Proteins are composed of 20 different amino acids. The composition and sequence determines the function.
Polar Hydrophilic amino acids
“Polar-Bears Sometimes Carry Tyny Things Around Glaciers” Serine, cysteine, tyrosine, threonine, asparagine, glutamine. Polar Bear: Water loving
Non-Polar Hydrophobic amino acids
Glycine, alanine, valine, leucine, isoleucine, phenylalanine, tryptophan, methionine, proline. “Giant Ants Vandalize Local Icecream Parlor To Meet Peppermint”
Hydrophobic Amino Acid Properties
aliphatic (alkyl) or aromatic side chains. Found in the inside of the protein. larger side groups have > repelling forces. aliphatic = organic compounds whose carbon atoms are linked in open chains rather than in a benzene ring
polar amino acids
amino acids that are polar enough to form hydrogen bonds, but not enough to act as an acid or base serine, threonine, tyrosine –> hydrophobic aromatic rings.
basic amino acids
Hydrophilic; lysine (pKa~10), arginine (pKa~12), histidine (pKa~6.5): can act as an acid or base sine pKa is close to 7, can be proton accept/donor
acidic amino acids
Hydrophilic [Glutamic acid & Aspartic acid] pKa~4, contain 3 groups that can act as acids or bases, the two backbone groups and the R-group.

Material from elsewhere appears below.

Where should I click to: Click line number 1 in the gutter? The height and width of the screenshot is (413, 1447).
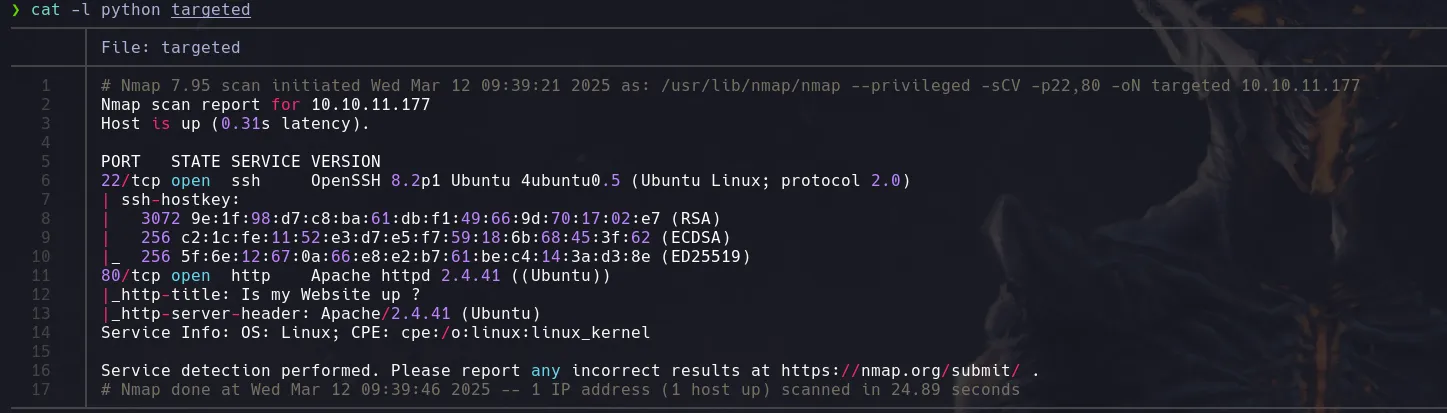46,86
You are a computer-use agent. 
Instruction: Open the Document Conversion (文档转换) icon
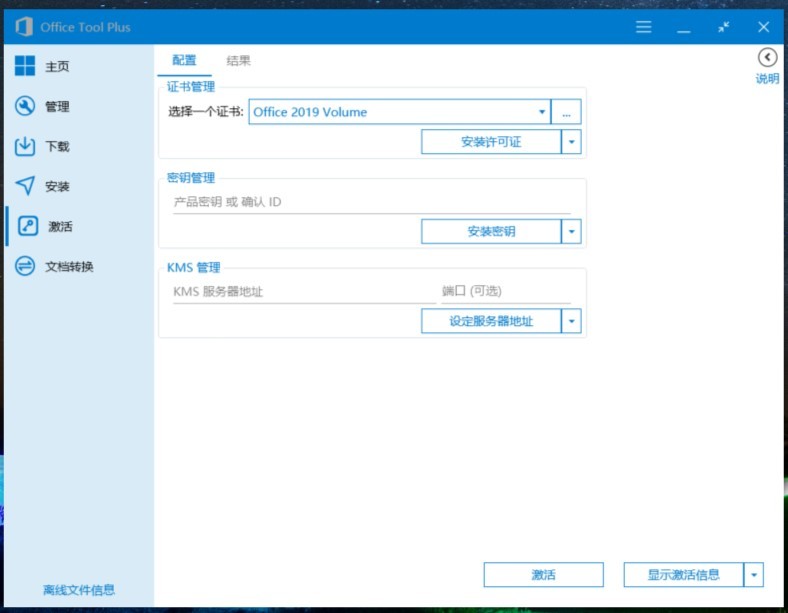[x=25, y=267]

Amino acids that contain sulfur
Cysteine and Methionine
Two bond types and location
peptide bonds: link amino acids together in a polypeptide chain disulfide bridge: formed between cysteine R-groups
Where the peptide bond links
carbonyl and alpha amino group between two amino acids with the loss of water
The disulfide bond forms where?
between the thiol of one cysteine and the thiol of another. can happen between two different chains or within one
What proteins structure does the disulfide bond stabilize?

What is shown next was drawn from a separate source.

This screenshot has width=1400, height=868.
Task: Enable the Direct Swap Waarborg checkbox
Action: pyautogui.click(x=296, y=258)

stabilizes tertiary protein structure
protein folding is vital to
the function of the protein
Denaturation occur in what structures?
occurs in 2,3,4 structures
Denaturation is
disruption of a proteins shape without breaking peptide bonds. Usually by urea since it disrupts hydrogen bonding interactions
causes of denaturation
extremes of pH, extremes of temperatures, changes in salt concentration (Tonicity)
primary structure
amino acid sequence: order amino acids are bonded to each other in the polypeptide chain
secondary structure
hydrogen bonds between backbone groups. initial folding of the polypeptide chain into shapes stabilized by hydrogen bonds between backbone NH and CO groups
α- helix
2nd structure. always right handed. hormones receptors/ion channels are found within the α- helix membrane integrated into hydrophobic membranes proline residues are never found here because they kink the polypeptide chain
β- pleated sheets
2nd structure. bonding occurs between residues distant from each other in the chain/ separate polypeptide chains. back bone is extended not coiled. there are two kinds (1) parallel β- pleated sheet (2) β- antiparallel β- pleated sheet
Tertiary structure
hydrophobic/hydrophilic interactions. interactions between amino acid resides located more distantly from each other in the polypeptide chain disulfide bonds are considered this structure
quaternary structure
various bonds between separate chains. interactions between polypeptide subunits.
What kind of interactions are involved in a quaternary structure
interactions involved include hydrogen bond, hydrophobic interactions, van ser Waals and for this structure covalent bonding applies as well.